White Ghost Ridge Read online

Page 9


  “What was in it?”

  Mendoza placed her laptop on the small dining table inside the door and opened the file.

  Locklear took the lone seat at the table. Mendoza stood behind him.

  “Holton’s bank statements?” he said as he scanned the page in front of him.

  “O’Brien obviously downloaded them from Holton’s laptop. Until a few months ago, nothing was amiss. There were a few international transfers from the UK – most likely from his mother. No large amounts. Usually around $2000-$3000 each time.”

  “And then?”

  “Then everything changes. The UK transfers keep coming but there are more of them and the amount being sent keeps increasing, up to $20,000 one time. Within a couple of days in each case, the money is gone from Holton’s account.”

  “Do we know where it went?”

  “No – cash withdrawal each time.”

  “That explains the cash in Holton’s closet.” He swung around to look at her. “Why do you think O’Brien is helping us, Mendoza? If he’s found out, he’ll probably lose his job.”

  “You’re suspicious of him?”

  “I’m suspicious of almost everyone. I need to know why he’s doing this.”

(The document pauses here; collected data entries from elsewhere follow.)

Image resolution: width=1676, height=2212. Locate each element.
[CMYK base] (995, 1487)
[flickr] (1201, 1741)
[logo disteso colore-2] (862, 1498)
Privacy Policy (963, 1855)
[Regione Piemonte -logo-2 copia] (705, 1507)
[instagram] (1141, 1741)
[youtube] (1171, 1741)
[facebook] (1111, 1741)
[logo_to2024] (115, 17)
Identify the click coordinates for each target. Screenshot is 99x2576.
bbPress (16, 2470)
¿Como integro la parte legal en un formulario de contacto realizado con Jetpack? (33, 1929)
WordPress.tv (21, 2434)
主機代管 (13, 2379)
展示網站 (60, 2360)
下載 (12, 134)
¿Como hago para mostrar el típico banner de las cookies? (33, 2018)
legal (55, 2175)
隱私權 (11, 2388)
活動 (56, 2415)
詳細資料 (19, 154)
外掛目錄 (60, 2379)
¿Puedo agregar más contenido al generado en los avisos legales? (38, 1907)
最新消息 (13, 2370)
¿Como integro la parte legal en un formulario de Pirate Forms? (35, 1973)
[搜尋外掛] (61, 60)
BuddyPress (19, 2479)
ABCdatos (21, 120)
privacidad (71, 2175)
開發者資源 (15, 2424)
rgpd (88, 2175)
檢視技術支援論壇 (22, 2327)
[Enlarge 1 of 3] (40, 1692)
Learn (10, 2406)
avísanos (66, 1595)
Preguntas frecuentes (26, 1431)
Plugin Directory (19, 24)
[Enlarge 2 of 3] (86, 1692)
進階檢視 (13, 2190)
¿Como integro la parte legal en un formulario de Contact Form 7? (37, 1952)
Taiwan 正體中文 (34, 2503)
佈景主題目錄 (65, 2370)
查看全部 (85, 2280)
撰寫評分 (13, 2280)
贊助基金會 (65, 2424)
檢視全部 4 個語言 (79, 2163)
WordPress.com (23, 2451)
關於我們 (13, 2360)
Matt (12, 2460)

  Mendoza looked down at her clasped hands and reflected on her boss’s words.

  “I guess Kowalski, me and probably Carter are the only three people in the world that you trust.”

  Locklear made no reply.

  “Sarge, you’ve only known me and Carter a couple of years though I suppose you’ve known Kowalski best part of your life but what happened to everyone else? There must have been other people in your life? People you trusted, loved?”

  Locklear coughed nervously as he did each time anyone got too personal with him. He looked into Mendoza’s eyes and saw only sincerity in the huge brown pools.

  “I guess everyone else let me down. Or I let them down. Either way, it doesn’t matter anymore, Mendoza. Now, can we get on with the job?”

  Mendoza sighed. “Well, maybe O’Brien is helping because the missing artefacts are Native American? He’s part Native so I guess it bothered him.”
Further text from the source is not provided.